BLOCO DE TEXTO:

No finzinho do século XX duas manifestações de massa começaram a engrandecer nosso patrimônio cultural: o Arraial da Pavulagem (1987) e o Auto do Círio (1993).
Ambos aconteciam na Praça
do Carmo, já tombada pelo Município, e somente em 2012 pelo IPHAN. Tal
tombamento não serviu, porém, para modificar o comportamento dos participantes
de ambos os movimentos no uso da área tombada.
Através de conversas com os responsáveis pelo Arraial do Pavulagem, algumas providências começaram a ser tomadas, por ex: colocação de banheiros; limpar a praça após o evento; dispersão dos brincantes remanescentes as 22h; controle da intensidade dos decibéis.

PROBLEMA CURTO A: Explique, com base no texto sobre a Praça do Carmo, de que forma algumas providências começaram a ser tomadas e quais foram elas.
PROBLEMA CURTO B: Transcreva do texto sobre a Praça do Carmo o trecho que vai de "Ambos aconteciam na" até "da área tombada.".

LINHAS DE DADOS:

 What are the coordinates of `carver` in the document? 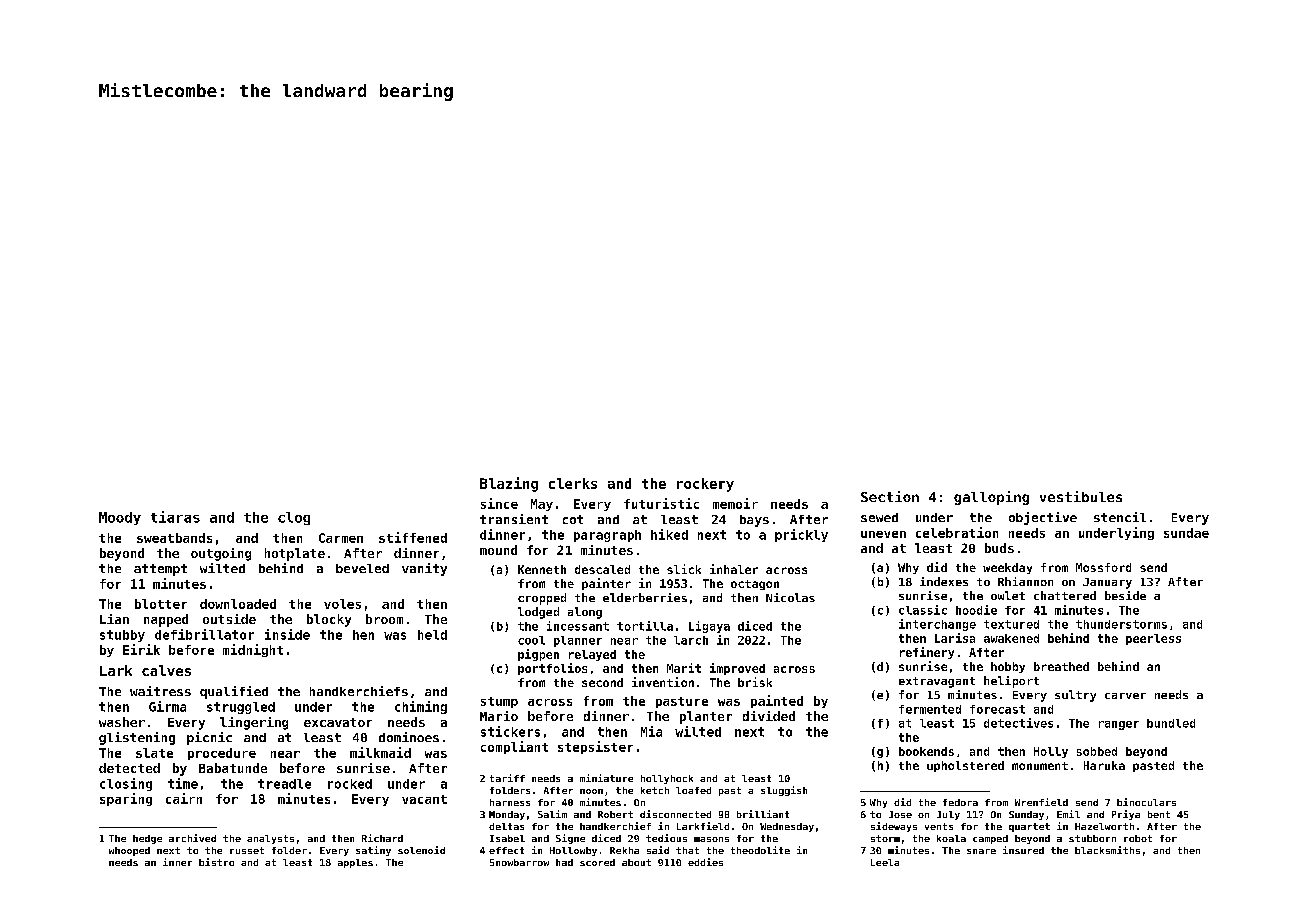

SOLUÇÃO COMPLETA A: As providências começaram a ser tomadas por meio de conversas com os responsáveis pelo Arraial. Entre elas estão a colocação de banheiros, a limpeza da praça após o evento, a dispersão dos brincantes remanescentes às 22h e o controle da intensidade dos decibéis.

SOLUÇÃO COMPLETA B:
Ambos aconteciam na Praça
do Carmo, já tombada pelo Município, e somente em 2012 pelo IPHAN. Tal
tombamento não serviu, porém, para modificar o comportamento dos participantes
de ambos os movimentos no uso da área tombada.